Also known as a mask channel, an alpha channel is simply a way to associate variable transparency with an image. Whereas GIF supports simple binary transparency--any given pixel can be either fully transparent or fully opaque--PNG allows up to 254 levels of partial transparency in between for "normal" images (or 65,534 levels for the special "deeply insane" formats, but here we're concentrating on image depths that are useful on the Web).

All three PNG image types--truecolor, grayscale and palette--can have alpha information, but it's most commonly used with truecolor images. Instead of storing three bytes for every pixel (red, green and blue), now four are stored: red, green, blue and alpha, or RGBA. The variable transparency allows you to create "special effects" that will look good on any background, whether light, dark or patterned. For example, a photo-vignette effect can be created for a portrait by making a central oval region fully opaque (i.e., for the face and shoulders), the outer regions fully transparent, and a transition region that varies smoothly between the two extremes. When viewed with a Web browser such as Arena, the portrait would fade smoothly to white when viewed against a white background, or smoothly to black if against a black background. Drop-shadows are another ideal application for alpha transparency; in the images below, the same toucan image is displayed against a colorful background and against another copy of itself:

[RGBA toucan viewed with rpng2 -bgpat 14]   [RGBA toucan overlaid on itself against a pink background]
Stefan Schneider's shadow-casting toucan displayed against different backgrounds

This transparency feature is far more important for the small web graphics that are typically used on web pages, such as colored (circular) bullets and fancy text. Alpha blending allows one to use anti-aliasing--creating the illusion of smooth curves on a grid of rectangular pixels by smoothly varying the pixels' colors--to make rounded and curved images that look good against any background, not just against a white background (for example). Thus the same image can be reused in many places without the "ghosting" effect that occurs with GIFs.

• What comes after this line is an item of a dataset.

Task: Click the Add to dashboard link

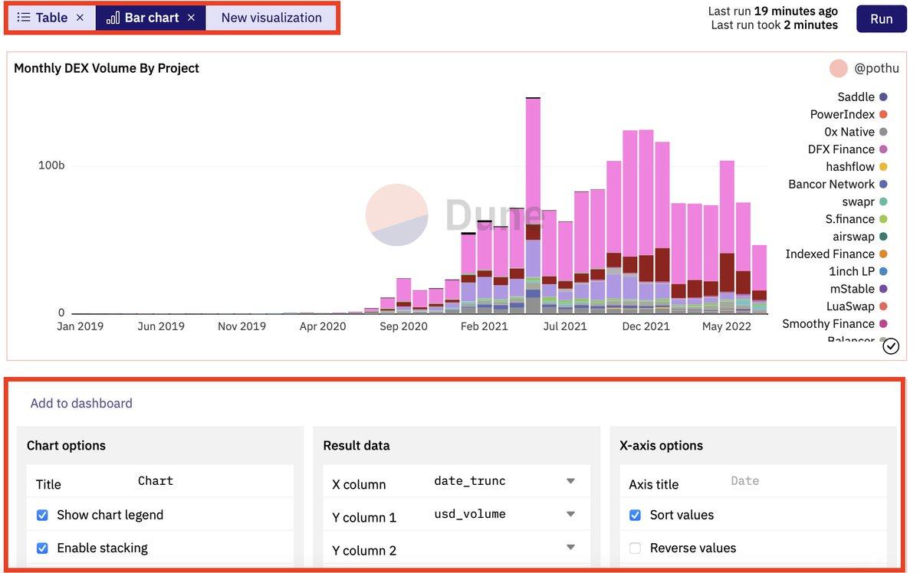Action: pos(81,403)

Of course, effective replacements for GIF buttons and icons must be comparable in size as well, and that mostly rules out truecolor RGBA images. But PNG supports alpha information with palette images as well; it's just slightly harder to implement in a smart way. A PNG alpha-palette image is just that: an image whose palette also has alpha information associated with it, not a palette image with a full alpha mask. In other words, each pixel corresponds to an entry in the palette with red, green, blue and alpha components. So if you want to have bright red pixels with four different levels of transparency, you must use four separate palette entries to accommodate them. (All four entries will have identical RGB components, but the alpha values will differ.) If you want all of your colors to have four levels of transparency, you've effectively reduced your total number of available colors from 256 to 64. In general, though, only some of the colors need more than one level of transparency, and recognizing which ones is where things get tricky for the programmer. (If you don't want to trust your local programmer, have a look at pngquant, which converts 32-bit RGBA PNGs into 8-bit RGBA-palette images. If you are a programmer, also have a look at it; full source code is included.)

For a better explanation with some nice sample images, see the Anti-aliasing and Transparency chapter of Chris Lilley's excellent WWW4 paper, Not Just Decoration: Quality Graphics for the Web.


[Gamma correction NOW!]

Gamma Correction

Gamma correction basically refers to the ability to correct for differences in how computers (and especially computer monitors) interpret color values. Web authors in particular are probably aware that Macintosh-generated images tend to look too dark on PCs, and PC-generated images tend to look too light on Macs. An image that looks good on an SGI workstation won't look right on either a Macintosh or a PC, and even a PC-created image won't look right on all PCs.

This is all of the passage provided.